Ex-football club boss in probe over alleged pensions scam:
AFORMER Bangor City FC president is facing an organised crime probe over an alleged pensions’ scheme scam.
Gordon Craig, who is still listed as a director at the club, is being investigated by the North West regional organised crime unit Titan over his role as a trustee of Optimum Retirements Benefits Plan and other pension schemes. Mr Craig became a director in July 2016.
The club said he was “no longer at the football club in any capacity”, despite being still listed with Companies House as holding the position.
The Pension Regulator (TPR) said Craig paid himself nearly £500,000 in a year and handed over tens of thousands in commissions to financial advisers recommending his scheme.
The regulator said Optimum, which was wound up in February, was a “pension liberation scheme” which offered 288 retirement savers loans of up to 75% of their pension funds.
Funds which were not paid out were invested in high-risk projects, such as mining gem stones and processing olive oil.
Two advisers involved with Optimum were jailed for money laundering offences, while a third received a suspended sentence from the courts.
The TPR determinations panel said: “The permission of activity that appears to be pensions liberation strongly suggests that Craig, if he has the knowledge and skill of a pensions trustee, is not exercising it properly.”
The panel heard investors were urged to switch their pensions to Optimum by cold-calling salesmen paid high commissions by Craig’s firm.

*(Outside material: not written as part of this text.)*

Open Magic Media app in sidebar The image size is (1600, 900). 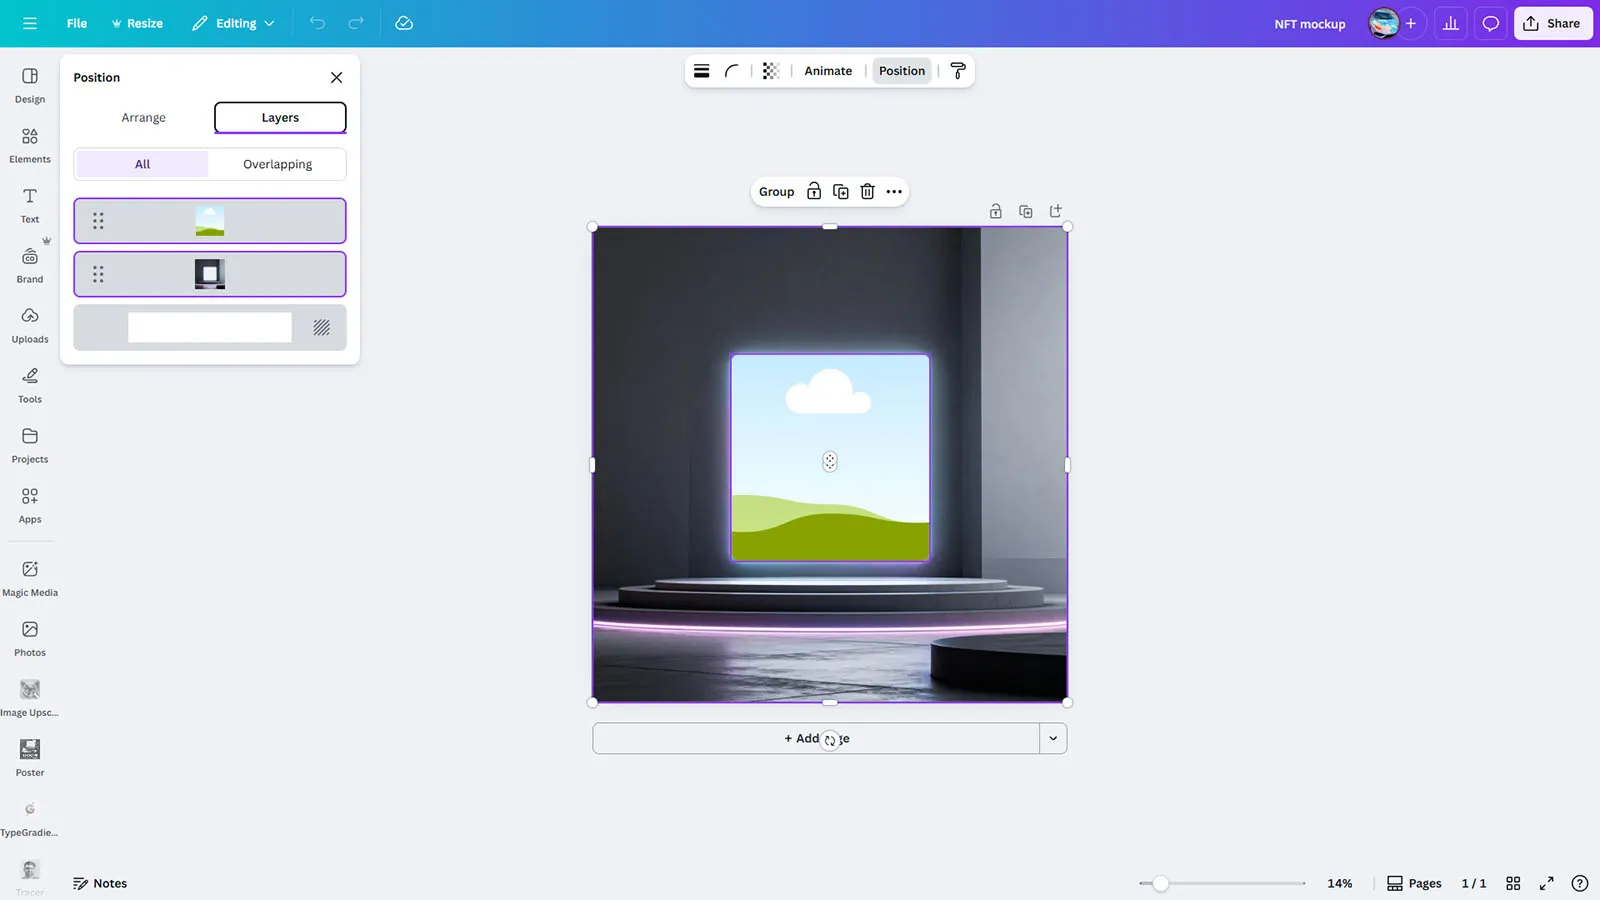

Companies House lists Bangor City FC’s directors as being Craig, William Henry Adamson and James Robert Lees, all registered at the addresses of Optimum Financial Solutions, Skelmersdale. The firm was wound up in February.
This is the latest controversy to hit the club. Earlier this month a number of Wrexham supporters boycotted their friendly match at Bangor because of City’s connection with Stephen Vaughan and his son Stephen Vaughan Jr.
Former Chester City owner Stephen Vaughan was the first owner of a professional football club to fail the FA’s “fit and proper person” test and remains banned from holding a company directorship until 2020. When a Cheshire-based consortium, including new president Gordon Craig, took over Bangor City FC in 2016, they said he would have no involvement in running the club.
But Mr Vaughan appeared alongside the new owners at a press conference, describing himself as a “shirt sponsor”. VSM (Vaughan Sports Management) has since been on the club’s shirts.
Stephen Vaughan Jr is Bangor’s director of football, and VSM’s two directors are Emily Jane and Tess Vaughan.
Bangor City general manager Luke Purcell said the club “only has two directors – Adamson and Lees”.
Mr Purcell said: “I have never spoken to Gordon Craig myself since February when I came. I haven’t had any dealings with him. I don’t know who he is.”
At a boardroom reshuffle in January, Craig resigned as chairman, but remains listed as a director.
Stephen Vaughan Jr said: “Gordon is no longer at the football club in any capacity.” He said if he was still registered as a director with Companies House, it was an “oversight” and he would inform the current directors.